* PROBLEM REQUIREMENTS
Could you filter the records below and keep only the lines with the word "Member"?

[[ PROVIDED INFORMATION open ]]

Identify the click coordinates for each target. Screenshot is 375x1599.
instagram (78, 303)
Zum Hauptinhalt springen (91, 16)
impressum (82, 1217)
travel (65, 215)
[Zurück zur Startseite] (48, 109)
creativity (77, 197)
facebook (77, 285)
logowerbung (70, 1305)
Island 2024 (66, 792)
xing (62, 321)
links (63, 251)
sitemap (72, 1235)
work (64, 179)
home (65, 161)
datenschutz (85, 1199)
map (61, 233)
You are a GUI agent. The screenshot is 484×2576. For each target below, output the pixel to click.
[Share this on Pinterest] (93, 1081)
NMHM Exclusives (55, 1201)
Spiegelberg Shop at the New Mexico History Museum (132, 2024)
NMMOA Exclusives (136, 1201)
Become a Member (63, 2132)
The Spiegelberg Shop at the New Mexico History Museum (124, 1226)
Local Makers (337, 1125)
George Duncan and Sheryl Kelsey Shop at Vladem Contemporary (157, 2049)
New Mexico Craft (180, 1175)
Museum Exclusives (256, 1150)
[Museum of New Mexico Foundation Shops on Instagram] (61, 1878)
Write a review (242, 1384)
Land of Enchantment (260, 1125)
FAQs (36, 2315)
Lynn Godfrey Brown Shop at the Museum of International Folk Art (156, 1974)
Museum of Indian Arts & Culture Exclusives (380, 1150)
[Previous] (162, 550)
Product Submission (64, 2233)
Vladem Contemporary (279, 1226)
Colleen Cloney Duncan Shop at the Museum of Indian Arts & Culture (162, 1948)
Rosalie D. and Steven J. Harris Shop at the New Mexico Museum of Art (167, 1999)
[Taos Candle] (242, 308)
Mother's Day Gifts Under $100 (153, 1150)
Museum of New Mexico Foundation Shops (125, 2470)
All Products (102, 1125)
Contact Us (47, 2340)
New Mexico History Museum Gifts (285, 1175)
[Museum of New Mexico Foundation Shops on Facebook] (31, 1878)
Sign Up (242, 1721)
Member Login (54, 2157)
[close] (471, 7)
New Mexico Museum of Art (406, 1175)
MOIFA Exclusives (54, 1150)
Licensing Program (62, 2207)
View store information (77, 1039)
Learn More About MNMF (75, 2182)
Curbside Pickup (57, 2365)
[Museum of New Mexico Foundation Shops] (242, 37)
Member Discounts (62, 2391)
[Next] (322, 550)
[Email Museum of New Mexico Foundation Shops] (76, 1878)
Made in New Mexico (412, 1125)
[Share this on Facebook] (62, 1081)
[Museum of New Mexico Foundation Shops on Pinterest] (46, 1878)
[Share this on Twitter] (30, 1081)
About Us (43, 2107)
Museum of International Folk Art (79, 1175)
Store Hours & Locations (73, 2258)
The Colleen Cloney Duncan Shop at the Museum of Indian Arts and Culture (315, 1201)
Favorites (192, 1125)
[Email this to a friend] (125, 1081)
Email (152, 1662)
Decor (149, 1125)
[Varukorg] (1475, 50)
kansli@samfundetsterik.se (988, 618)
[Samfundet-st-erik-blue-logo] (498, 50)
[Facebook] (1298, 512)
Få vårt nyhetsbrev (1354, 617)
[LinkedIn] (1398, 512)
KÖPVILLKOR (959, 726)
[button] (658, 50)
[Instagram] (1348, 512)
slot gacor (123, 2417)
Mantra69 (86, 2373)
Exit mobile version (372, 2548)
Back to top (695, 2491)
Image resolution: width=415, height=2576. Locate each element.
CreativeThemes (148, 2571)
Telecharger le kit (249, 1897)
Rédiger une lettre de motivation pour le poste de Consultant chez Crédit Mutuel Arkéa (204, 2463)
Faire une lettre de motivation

[[ PROVIDED INFORMATION closed ]]

* RESPONSE AREA
Become a Member (63, 2132)
Member Login (54, 2157)
Member Discounts (62, 2391)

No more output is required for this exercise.